• [Text block]:
Logo Questions Linux Laravel Mysql Ubuntu Git Menu
 

handwriting asm.js - how can you track javascript objects in the heap?

I am writing priority queues and octrees in the asm.js subset of Javascript in order to squeeze the last possible performance out of them.

However, how do you store references to Javascript objects in the asm.js function's heap buffer?

Right now, my structs in the heap have to have an integer ID for the Javascript object they are referencing, and I need a classic Javascript object to act as a dict between these ints and the Javascript objects.

For example, I have an asm.js octree with which exposes an add function like add(x1,y1,z1,x2,y2,z2,object_id) where object_id is integer. And the find(x1,y1,z1,x2,y2,z2) function returns a list of all the object_ids that are within the bounds. This means I have to maintain a dictionary of objects to object_ids in Javascript so I can determine the actual objects that are in that box; the mapping of object_ids to objects.

This feels wrong. The idea of casting an int to a string to do a lookup in the Javascript world is just wrong. One key point of writing inner-loop data-structures in asm.js is to avoid creating garbage.

(I am targeting Chrome as much as Firefox; I am hoping that asm.js strict code runs faster on both. Yes I will be profiling.)

No matter how many properties you can materialise into the asm.js heap - an object's position and dimensions, for example - you usually need to associate some Javascript objects with the item too; strings and webGL objects and DOM objects and so on.

Is there a better way for asm.js heap to contain pointers to Javascript objects? And if using integer ID mappings, is it better it use arrays or objects-as-dictionaries, for example?

like image 645
Will Avatar asked Jul 10 '13 07:07

Will


3 Answers

After reading the asm.js specs several times over and experimenting with it in Firefox I agree with bks:

an asm.js program can only interact indirectly with external data via numeric handles

However this doesn't pose a major problem. Since asm.js is a subset of JavaScript you will not be able to use a lot of JavaScript constructs in asm.js, including:

  1. JavaScript Objects
  2. Dynamic Arrays
  3. Higher Order Functions

Nevertheless, asm.js does provide a way to call JavaScript functions using the Foreign Function Interface (FFI). This is a very powerful mechanism as it allows you to callback JavaScript from asm.js (allowing you to create procedures partially written in asm.js and partially written in JavaScript).

It's important to distinguish which parts of your code can be converted to asm.js and will benefit from using asm.js. For example asm.js is great for graphics processing since its requires a lot of calculations. However it's not suitable for string manipulation. Plain JavaScript would be better for that purpose.

Getting back to the topic, the problem you're facing is that you need to reference JavaScript objects from within asm.js code. Since the only way to do this is to use numeric handles (which you don't want), there's only one other solution I see:

Instead of referencing JavaScript objects from within asm.js, reference asm.js structures from within JavaScript.

• [Written problem a]:
Rewrite the listing with "sidebar" changed to "side panel", leaving everything else unchanged.

• [Task material]:
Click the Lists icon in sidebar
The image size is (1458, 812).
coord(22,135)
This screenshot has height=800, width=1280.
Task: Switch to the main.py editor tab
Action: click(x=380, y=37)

• [Written problem b]:
Answer these questions about the forum thread on asm.js:
(i) Which two browsers is the asker targeting?
(ii) What mechanism does asm.js provide for calling JavaScript functions?
(iii) What kind of work does the reply call unsuitable for asm.js?

• [Output a]:
Click the Lists icon in side panel
The image size is (1458, 812).
coord(22,135)
This screenshot has height=800, width=1280.
Task: Switch to the main.py editor tab
Action: click(x=380, y=37)

• [Output b]:
(i) Chrome and Firefox.
(ii) The Foreign Function Interface (FFI).
(iii) String manipulation.